All of the data is to be written out again exactly, without the pictures.

-------- SUPPLIED DATA

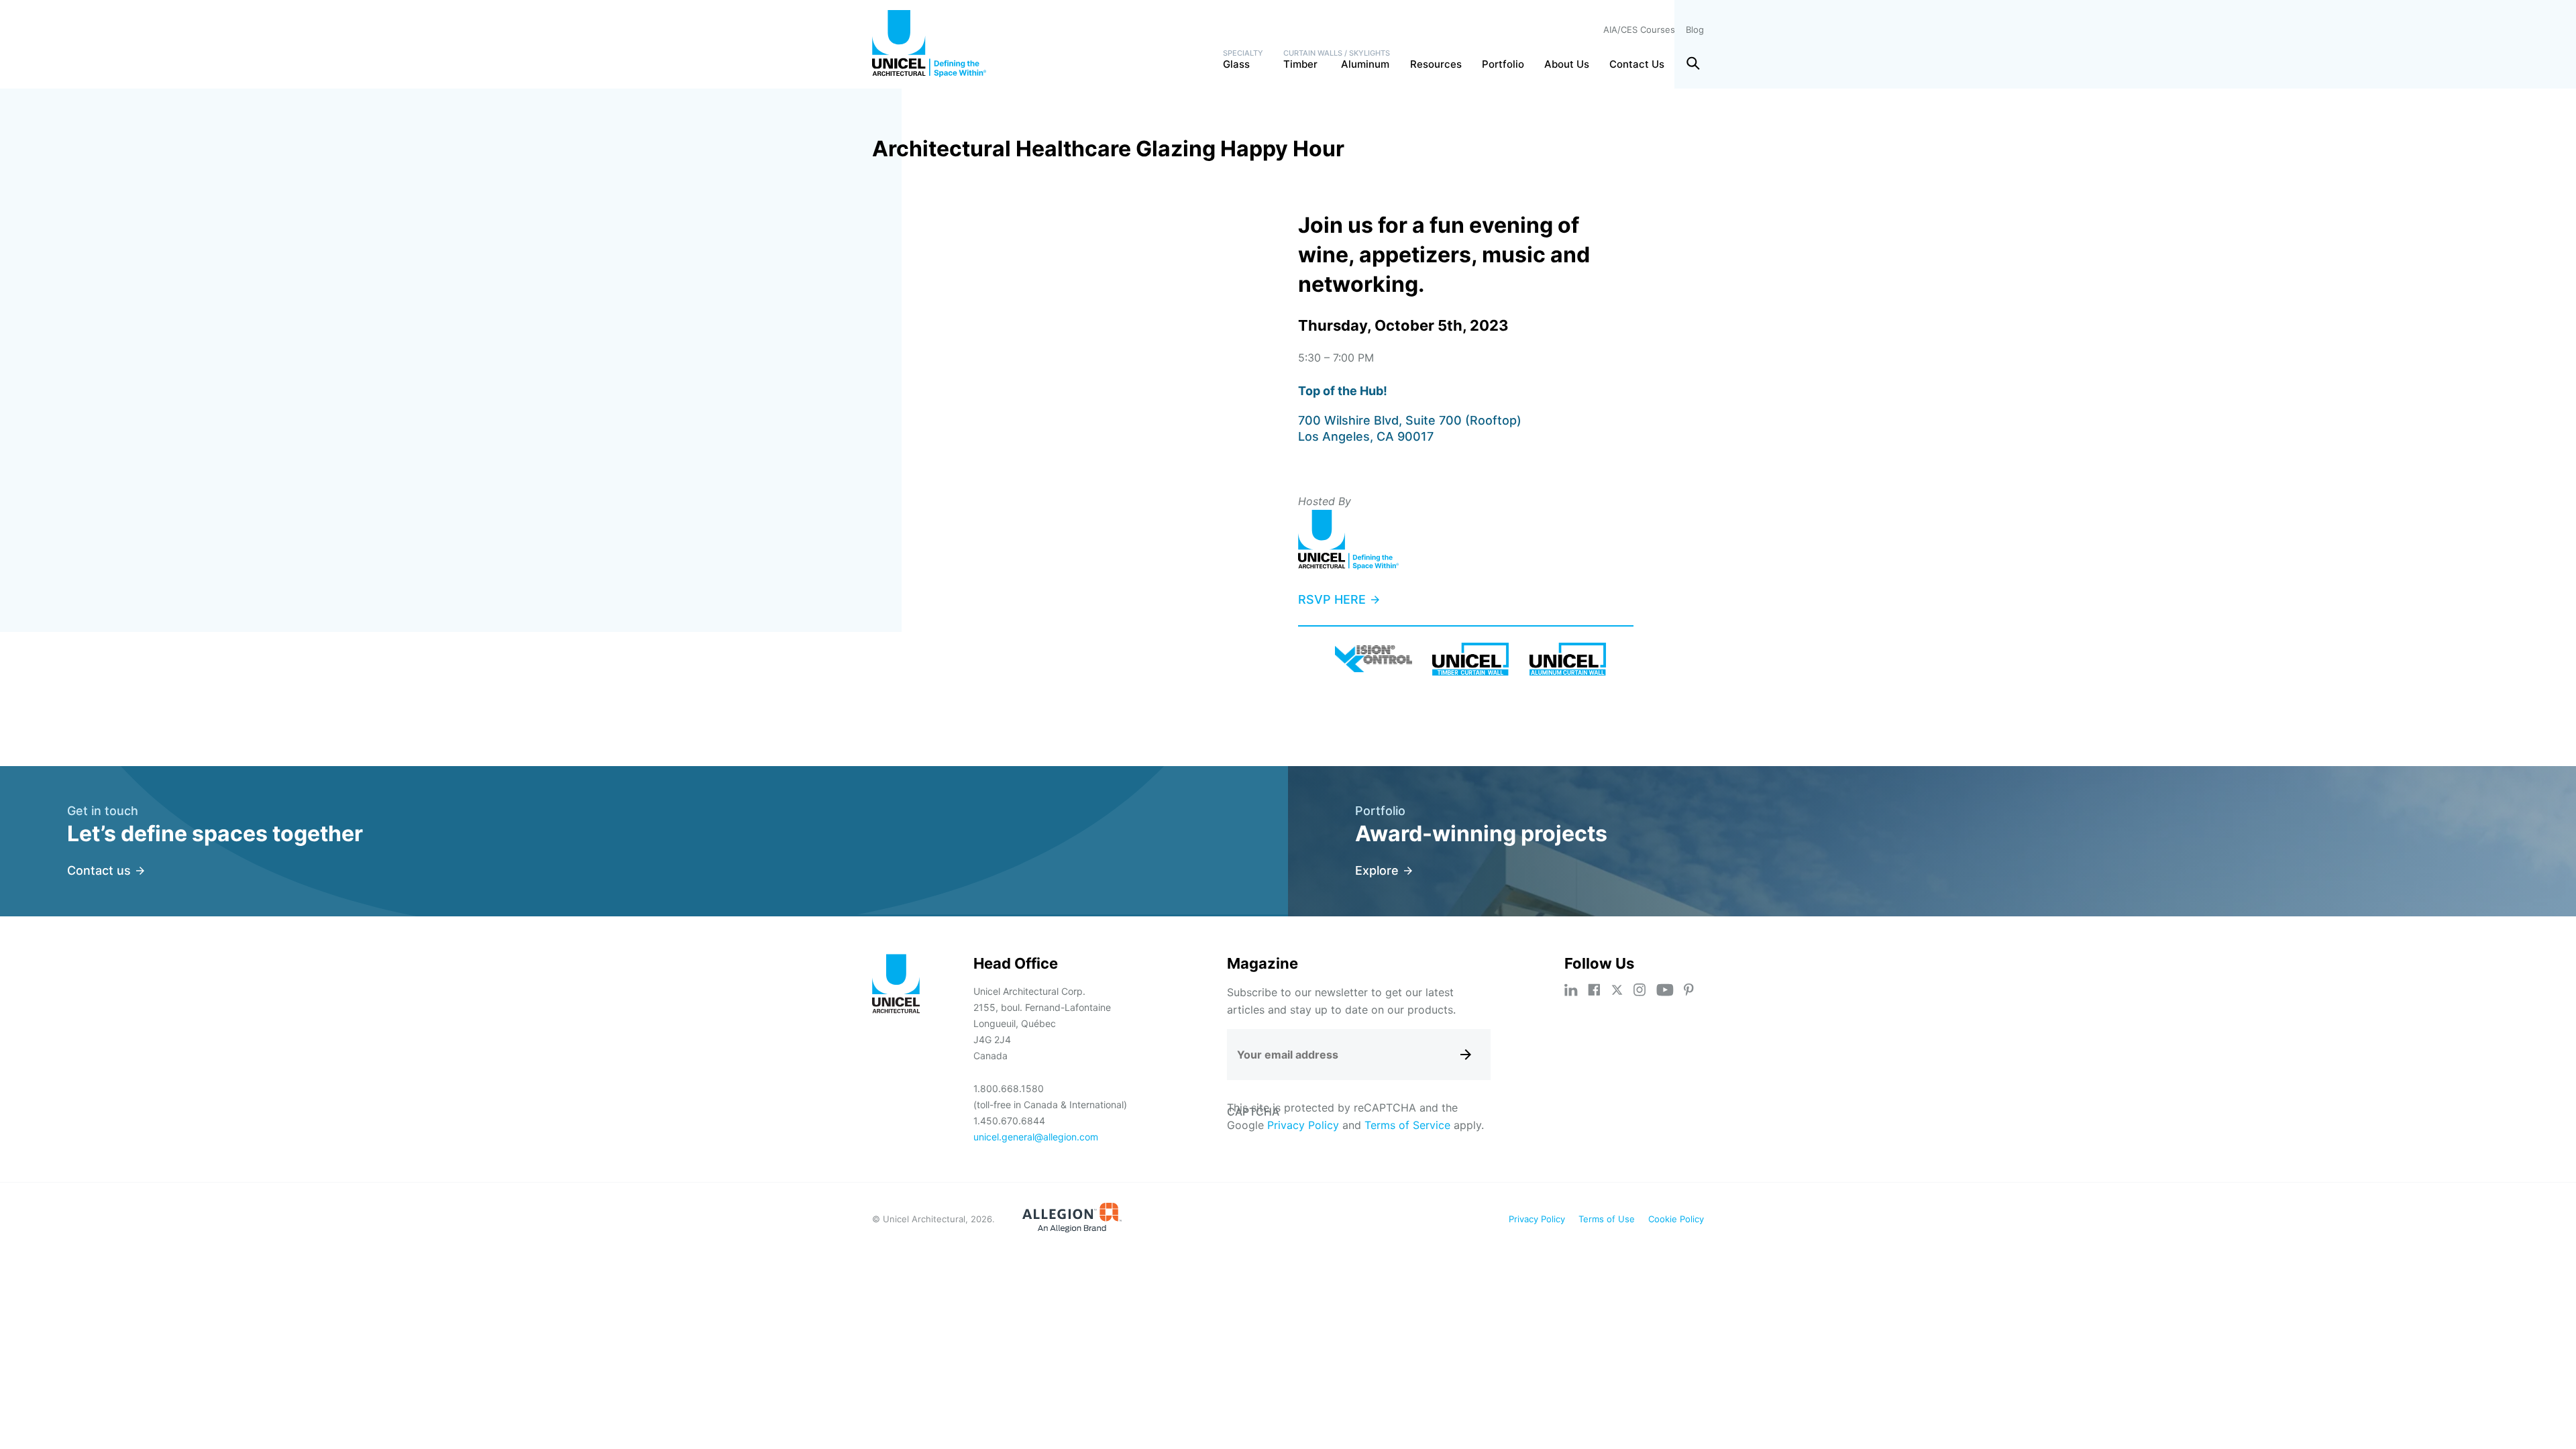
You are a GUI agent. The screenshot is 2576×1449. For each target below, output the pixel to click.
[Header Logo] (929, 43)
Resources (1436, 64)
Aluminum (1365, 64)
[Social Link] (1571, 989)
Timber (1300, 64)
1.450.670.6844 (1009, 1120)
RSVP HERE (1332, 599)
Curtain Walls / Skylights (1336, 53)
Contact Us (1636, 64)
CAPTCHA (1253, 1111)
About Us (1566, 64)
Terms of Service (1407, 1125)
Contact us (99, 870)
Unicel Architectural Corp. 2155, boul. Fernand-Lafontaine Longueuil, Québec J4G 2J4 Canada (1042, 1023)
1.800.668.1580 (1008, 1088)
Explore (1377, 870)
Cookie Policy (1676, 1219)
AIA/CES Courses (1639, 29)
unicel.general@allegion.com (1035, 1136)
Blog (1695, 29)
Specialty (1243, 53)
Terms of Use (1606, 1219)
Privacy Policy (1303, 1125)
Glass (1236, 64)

----------------

▶ [EXERCISE ANSWER]
You are a GUI agent. The screenshot is 2576×1449. For each target below, output the pixel to click.
[Header Logo] (929, 43)
Resources (1436, 64)
Aluminum (1365, 64)
[Social Link] (1571, 989)
Timber (1300, 64)
1.450.670.6844 (1009, 1120)
RSVP HERE (1332, 599)
Curtain Walls / Skylights (1336, 53)
Contact Us (1636, 64)
CAPTCHA (1253, 1111)
About Us (1566, 64)
Terms of Service (1407, 1125)
Contact us (99, 870)
Unicel Architectural Corp. 2155, boul. Fernand-Lafontaine Longueuil, Québec J4G 2J4 Canada (1042, 1023)
1.800.668.1580 (1008, 1088)
Explore (1377, 870)
Cookie Policy (1676, 1219)
AIA/CES Courses (1639, 29)
unicel.general@allegion.com (1035, 1136)
Blog (1695, 29)
Specialty (1243, 53)
Terms of Use (1606, 1219)
Privacy Policy (1303, 1125)
Glass (1236, 64)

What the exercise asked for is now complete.